** start Selected extract **
Quinoa cakes with poached eggs



2 1/2 cups 340 g cooked quinoa, at room temperature
4 large eggs, beaten
1/2 teaspoon fine-grain sea salt
1/3 tsp. cracked pepper
1/3 cup  finely chopped fresh chives
1  onion, finely chopped
1/3 cup  grated Mozzarella cheese
2 cloves garlic, finely chopped
1 cup  whole grain bread crumbs, plus more if needed
Water, if needed (Personally I dont needed the water)
 oil  to fry

Combine the quinoa, eggs, and salt in a medium bowl. Stir in the chives, onion, cheese, and garlic.
 Add the bread crumbs, stir, and let sit for a few minutes so the crumbs can absorb some of the moisture. At this point, you should have a mixture you can easily form patties. if are so moist ,  you can add more bread crumbs, a bit at a time, to firm up the mixture, if need be.
** end Selected extract **
** start Supplied records **
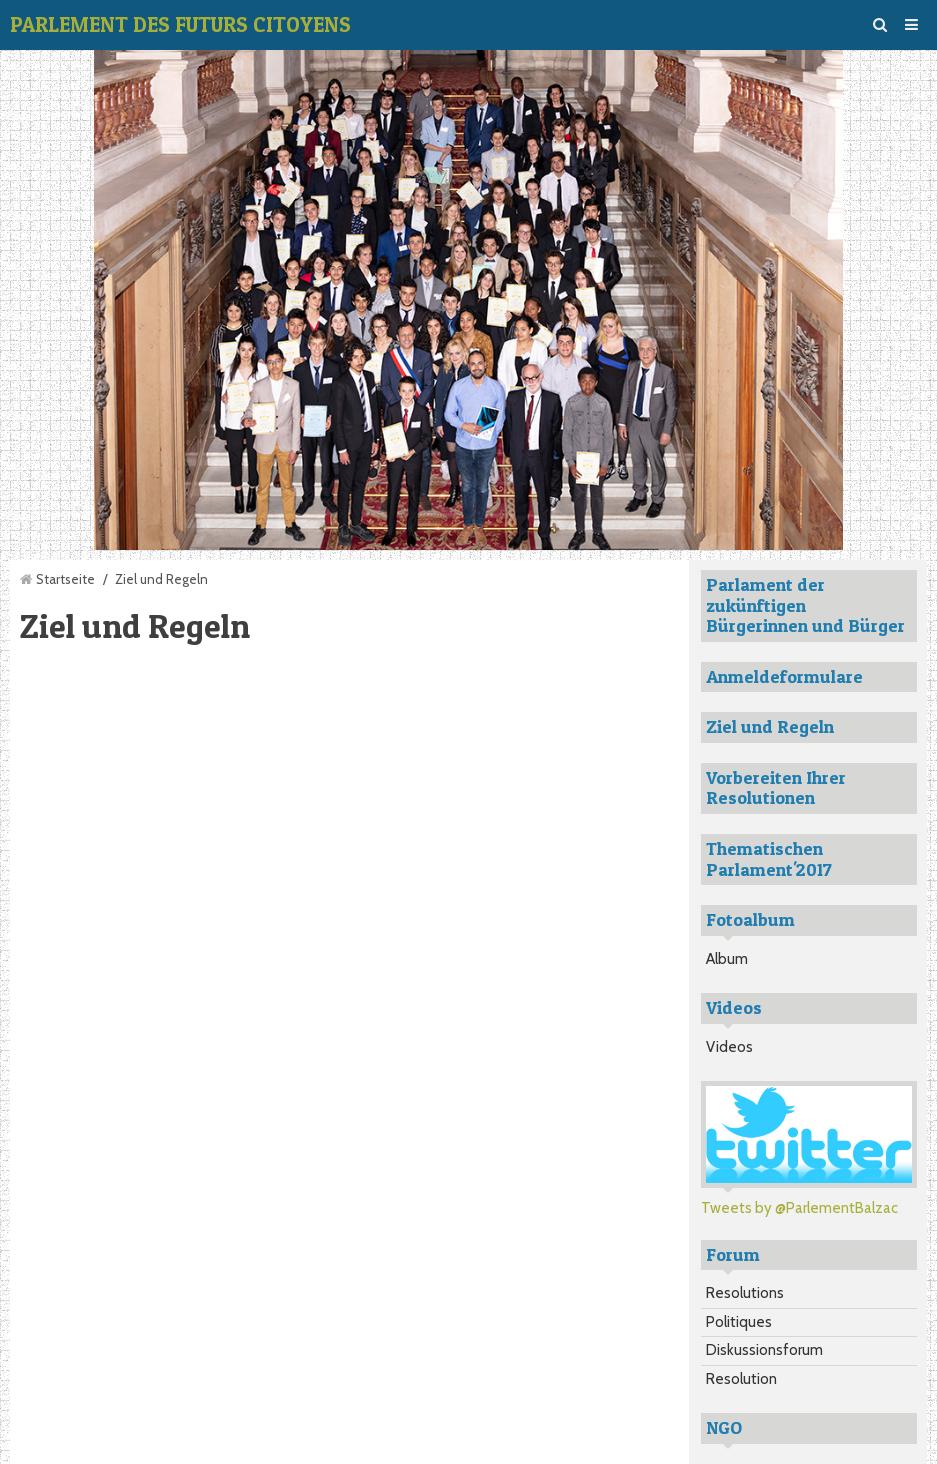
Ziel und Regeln (770, 726)
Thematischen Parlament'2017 (769, 859)
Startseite (65, 579)
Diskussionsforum (764, 1350)
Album (727, 959)
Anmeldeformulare (784, 676)
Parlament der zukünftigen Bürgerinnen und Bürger (805, 605)
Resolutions (745, 1293)
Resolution (741, 1379)
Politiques (739, 1322)
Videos (729, 1047)
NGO (724, 1427)
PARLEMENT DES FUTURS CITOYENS (180, 24)
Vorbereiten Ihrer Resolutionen (776, 788)
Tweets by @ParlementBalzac (799, 1208)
** end Supplied records **
> _Exercise instructions_:
a. Print the part of the quinoa cakes recipe that opens with the words containing "2 1/2 cups 340" and closes with "cheese, and garlic.".
b. According to the quinoa cakes recipe, what can be added, a bit at a time, if the mixture is too moist to form patties?

> _The responses_:
a.
2 1/2 cups 340 g cooked quinoa, at room temperature
4 large eggs, beaten
1/2 teaspoon fine-grain sea salt
1/3 tsp. cracked pepper
1/3 cup  finely chopped fresh chives
1  onion, finely chopped
1/3 cup  grated Mozzarella cheese
2 cloves garlic, finely chopped
1 cup  whole grain bread crumbs, plus more if needed
Water, if needed (Personally I dont needed the water)
 oil  to fry

Combine the quinoa, eggs, and salt in a medium bowl. Stir in the chives, onion, cheese, and garlic.

b. More bread crumbs.